REQUIREMENT: Nothing in the data is to be left out; copy it exactly.

:: SUPPLIED ENTRIES

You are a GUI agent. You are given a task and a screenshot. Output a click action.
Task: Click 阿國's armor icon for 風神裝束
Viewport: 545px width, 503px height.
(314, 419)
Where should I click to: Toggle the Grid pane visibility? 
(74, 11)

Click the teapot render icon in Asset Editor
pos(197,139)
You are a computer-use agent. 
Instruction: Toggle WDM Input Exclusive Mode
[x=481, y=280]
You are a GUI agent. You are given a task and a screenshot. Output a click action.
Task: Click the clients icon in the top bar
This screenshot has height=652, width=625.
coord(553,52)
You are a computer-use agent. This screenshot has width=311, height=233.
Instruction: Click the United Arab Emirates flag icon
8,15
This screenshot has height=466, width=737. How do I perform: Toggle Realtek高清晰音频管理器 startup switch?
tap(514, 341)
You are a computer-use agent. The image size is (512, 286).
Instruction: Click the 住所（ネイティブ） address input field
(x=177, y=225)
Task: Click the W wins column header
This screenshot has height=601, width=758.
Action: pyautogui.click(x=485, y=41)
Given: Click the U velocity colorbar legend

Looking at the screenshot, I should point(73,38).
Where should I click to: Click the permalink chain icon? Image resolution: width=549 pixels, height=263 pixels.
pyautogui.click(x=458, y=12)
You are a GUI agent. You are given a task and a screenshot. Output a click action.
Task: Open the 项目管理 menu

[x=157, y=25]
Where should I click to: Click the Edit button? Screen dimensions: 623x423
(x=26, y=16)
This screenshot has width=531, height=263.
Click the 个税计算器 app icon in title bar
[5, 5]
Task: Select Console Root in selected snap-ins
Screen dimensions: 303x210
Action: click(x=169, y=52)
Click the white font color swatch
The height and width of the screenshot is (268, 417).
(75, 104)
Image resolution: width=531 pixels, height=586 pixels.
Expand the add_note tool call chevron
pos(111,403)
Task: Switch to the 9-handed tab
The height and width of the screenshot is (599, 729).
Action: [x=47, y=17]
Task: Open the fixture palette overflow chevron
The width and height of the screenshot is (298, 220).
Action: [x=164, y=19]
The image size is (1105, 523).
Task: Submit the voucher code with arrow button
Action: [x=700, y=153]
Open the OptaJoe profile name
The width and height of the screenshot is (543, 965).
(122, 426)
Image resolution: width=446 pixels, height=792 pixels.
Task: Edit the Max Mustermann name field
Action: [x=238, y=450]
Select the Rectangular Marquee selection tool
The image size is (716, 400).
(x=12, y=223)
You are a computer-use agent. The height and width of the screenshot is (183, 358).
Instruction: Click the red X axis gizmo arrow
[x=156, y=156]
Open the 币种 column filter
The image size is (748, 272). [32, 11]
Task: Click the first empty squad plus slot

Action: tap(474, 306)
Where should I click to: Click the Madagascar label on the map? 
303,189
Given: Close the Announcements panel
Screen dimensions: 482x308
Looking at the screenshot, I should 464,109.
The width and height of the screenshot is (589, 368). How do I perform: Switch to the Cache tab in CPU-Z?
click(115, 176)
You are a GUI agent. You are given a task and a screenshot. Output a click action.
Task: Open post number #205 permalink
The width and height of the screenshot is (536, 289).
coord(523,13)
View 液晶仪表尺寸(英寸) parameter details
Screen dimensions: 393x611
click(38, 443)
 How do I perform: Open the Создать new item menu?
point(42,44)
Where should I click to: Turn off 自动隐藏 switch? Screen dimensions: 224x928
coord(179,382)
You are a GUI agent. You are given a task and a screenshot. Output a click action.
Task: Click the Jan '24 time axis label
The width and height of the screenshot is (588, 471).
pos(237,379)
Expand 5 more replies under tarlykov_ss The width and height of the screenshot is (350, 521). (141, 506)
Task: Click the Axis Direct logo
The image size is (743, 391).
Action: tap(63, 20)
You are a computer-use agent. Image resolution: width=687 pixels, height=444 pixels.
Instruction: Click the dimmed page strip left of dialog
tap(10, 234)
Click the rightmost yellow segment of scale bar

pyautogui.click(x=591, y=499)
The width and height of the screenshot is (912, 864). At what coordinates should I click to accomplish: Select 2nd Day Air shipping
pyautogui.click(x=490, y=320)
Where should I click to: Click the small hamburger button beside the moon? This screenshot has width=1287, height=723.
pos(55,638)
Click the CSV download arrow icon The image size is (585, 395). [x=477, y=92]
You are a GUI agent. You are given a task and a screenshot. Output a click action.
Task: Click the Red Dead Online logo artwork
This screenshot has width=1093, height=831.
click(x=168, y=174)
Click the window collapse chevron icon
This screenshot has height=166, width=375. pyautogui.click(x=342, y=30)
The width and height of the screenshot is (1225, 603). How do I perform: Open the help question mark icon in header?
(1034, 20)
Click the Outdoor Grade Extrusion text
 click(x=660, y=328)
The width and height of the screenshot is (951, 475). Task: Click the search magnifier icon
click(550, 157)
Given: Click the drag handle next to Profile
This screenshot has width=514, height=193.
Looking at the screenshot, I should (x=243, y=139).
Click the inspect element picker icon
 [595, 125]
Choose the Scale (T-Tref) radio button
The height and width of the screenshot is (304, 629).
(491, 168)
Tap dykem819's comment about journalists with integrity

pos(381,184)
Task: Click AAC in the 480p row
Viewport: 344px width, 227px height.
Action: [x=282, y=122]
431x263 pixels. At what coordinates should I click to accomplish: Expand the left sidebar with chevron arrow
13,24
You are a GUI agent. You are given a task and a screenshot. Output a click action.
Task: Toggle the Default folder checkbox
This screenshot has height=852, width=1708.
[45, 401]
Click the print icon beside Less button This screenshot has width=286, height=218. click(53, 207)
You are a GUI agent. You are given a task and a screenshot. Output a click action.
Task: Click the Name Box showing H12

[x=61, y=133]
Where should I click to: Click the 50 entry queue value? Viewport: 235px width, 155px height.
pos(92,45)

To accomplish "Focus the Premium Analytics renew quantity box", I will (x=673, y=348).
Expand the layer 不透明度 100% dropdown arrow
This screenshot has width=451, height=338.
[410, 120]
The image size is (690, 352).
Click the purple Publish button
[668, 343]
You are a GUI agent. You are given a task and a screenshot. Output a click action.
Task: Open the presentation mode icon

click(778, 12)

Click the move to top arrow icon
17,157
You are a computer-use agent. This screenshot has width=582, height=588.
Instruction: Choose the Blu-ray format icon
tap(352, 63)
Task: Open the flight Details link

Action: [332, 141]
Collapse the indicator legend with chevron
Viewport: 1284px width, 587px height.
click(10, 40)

::::

ANSWER TO THIS PROBLEM:
You are a GUI agent. You are given a task and a screenshot. Output a click action.
Task: Click 阿國's armor icon for 風神裝束
Viewport: 545px width, 503px height.
(314, 419)
Where should I click to: Toggle the Grid pane visibility? 
(74, 11)

Click the teapot render icon in Asset Editor
pos(197,139)
You are a computer-use agent. 
Instruction: Toggle WDM Input Exclusive Mode
[x=481, y=280]
You are a GUI agent. You are given a task and a screenshot. Output a click action.
Task: Click the clients icon in the top bar
This screenshot has height=652, width=625.
coord(553,52)
You are a computer-use agent. This screenshot has width=311, height=233.
Instruction: Click the United Arab Emirates flag icon
8,15
This screenshot has height=466, width=737. How do I perform: Toggle Realtek高清晰音频管理器 startup switch?
tap(514, 341)
You are a computer-use agent. The image size is (512, 286).
Instruction: Click the 住所（ネイティブ） address input field
(x=177, y=225)
Task: Click the W wins column header
This screenshot has height=601, width=758.
Action: pyautogui.click(x=485, y=41)
Given: Click the U velocity colorbar legend

Looking at the screenshot, I should point(73,38).
Where should I click to: Click the permalink chain icon? Image resolution: width=549 pixels, height=263 pixels.
pyautogui.click(x=458, y=12)
You are a GUI agent. You are given a task and a screenshot. Output a click action.
Task: Open the 项目管理 menu

[x=157, y=25]
Where should I click to: Click the Edit button? Screen dimensions: 623x423
(x=26, y=16)
This screenshot has width=531, height=263.
Click the 个税计算器 app icon in title bar
[5, 5]
Task: Select Console Root in selected snap-ins
Screen dimensions: 303x210
Action: click(x=169, y=52)
Click the white font color swatch
The height and width of the screenshot is (268, 417).
(75, 104)
Image resolution: width=531 pixels, height=586 pixels.
Expand the add_note tool call chevron
pos(111,403)
Task: Switch to the 9-handed tab
The height and width of the screenshot is (599, 729).
Action: [x=47, y=17]
Task: Open the fixture palette overflow chevron
The width and height of the screenshot is (298, 220).
Action: [x=164, y=19]
The image size is (1105, 523).
Task: Submit the voucher code with arrow button
Action: [x=700, y=153]
Open the OptaJoe profile name
The width and height of the screenshot is (543, 965).
(122, 426)
Image resolution: width=446 pixels, height=792 pixels.
Task: Edit the Max Mustermann name field
Action: [x=238, y=450]
Select the Rectangular Marquee selection tool
The image size is (716, 400).
(x=12, y=223)
You are a computer-use agent. The height and width of the screenshot is (183, 358).
Instruction: Click the red X axis gizmo arrow
[x=156, y=156]
Open the 币种 column filter
The image size is (748, 272). [32, 11]
Task: Click the first empty squad plus slot

Action: tap(474, 306)
Where should I click to: Click the Madagascar label on the map? 
303,189
Given: Close the Announcements panel
Screen dimensions: 482x308
Looking at the screenshot, I should 464,109.
The width and height of the screenshot is (589, 368). How do I perform: Switch to the Cache tab in CPU-Z?
click(115, 176)
You are a GUI agent. You are given a task and a screenshot. Output a click action.
Task: Open post number #205 permalink
The width and height of the screenshot is (536, 289).
coord(523,13)
View 液晶仪表尺寸(英寸) parameter details
Screen dimensions: 393x611
click(38, 443)
 How do I perform: Open the Создать new item menu?
point(42,44)
Where should I click to: Turn off 自动隐藏 switch? Screen dimensions: 224x928
coord(179,382)
You are a GUI agent. You are given a task and a screenshot. Output a click action.
Task: Click the Jan '24 time axis label
The width and height of the screenshot is (588, 471).
pos(237,379)
Expand 5 more replies under tarlykov_ss The width and height of the screenshot is (350, 521). (141, 506)
Task: Click the Axis Direct logo
The image size is (743, 391).
Action: tap(63, 20)
You are a computer-use agent. Image resolution: width=687 pixels, height=444 pixels.
Instruction: Click the dimmed page strip left of dialog
tap(10, 234)
Click the rightmost yellow segment of scale bar

pyautogui.click(x=591, y=499)
The width and height of the screenshot is (912, 864). At what coordinates should I click to accomplish: Select 2nd Day Air shipping
pyautogui.click(x=490, y=320)
Where should I click to: Click the small hamburger button beside the moon? This screenshot has width=1287, height=723.
pos(55,638)
Click the CSV download arrow icon The image size is (585, 395). [x=477, y=92]
You are a GUI agent. You are given a task and a screenshot. Output a click action.
Task: Click the Red Dead Online logo artwork
This screenshot has width=1093, height=831.
click(x=168, y=174)
Click the window collapse chevron icon
This screenshot has height=166, width=375. pyautogui.click(x=342, y=30)
The width and height of the screenshot is (1225, 603). How do I perform: Open the help question mark icon in header?
(1034, 20)
Click the Outdoor Grade Extrusion text
 click(x=660, y=328)
The width and height of the screenshot is (951, 475). Task: Click the search magnifier icon
click(550, 157)
Given: Click the drag handle next to Profile
This screenshot has width=514, height=193.
Looking at the screenshot, I should (x=243, y=139).
Click the inspect element picker icon
 [595, 125]
Choose the Scale (T-Tref) radio button
The height and width of the screenshot is (304, 629).
(491, 168)
Tap dykem819's comment about journalists with integrity

pos(381,184)
Task: Click AAC in the 480p row
Viewport: 344px width, 227px height.
Action: [x=282, y=122]
431x263 pixels. At what coordinates should I click to accomplish: Expand the left sidebar with chevron arrow
13,24
You are a GUI agent. You are given a task and a screenshot. Output a click action.
Task: Toggle the Default folder checkbox
This screenshot has height=852, width=1708.
[45, 401]
Click the print icon beside Less button This screenshot has width=286, height=218. click(53, 207)
You are a GUI agent. You are given a task and a screenshot. Output a click action.
Task: Click the Name Box showing H12

[x=61, y=133]
Where should I click to: Click the 50 entry queue value? Viewport: 235px width, 155px height.
pos(92,45)

To accomplish "Focus the Premium Analytics renew quantity box", I will (x=673, y=348).
Expand the layer 不透明度 100% dropdown arrow
This screenshot has width=451, height=338.
[410, 120]
The image size is (690, 352).
Click the purple Publish button
[668, 343]
You are a GUI agent. You are given a task and a screenshot. Output a click action.
Task: Open the presentation mode icon

click(778, 12)

Click the move to top arrow icon
17,157
You are a computer-use agent. This screenshot has width=582, height=588.
Instruction: Choose the Blu-ray format icon
tap(352, 63)
Task: Open the flight Details link

Action: [332, 141]
Collapse the indicator legend with chevron
Viewport: 1284px width, 587px height.
click(10, 40)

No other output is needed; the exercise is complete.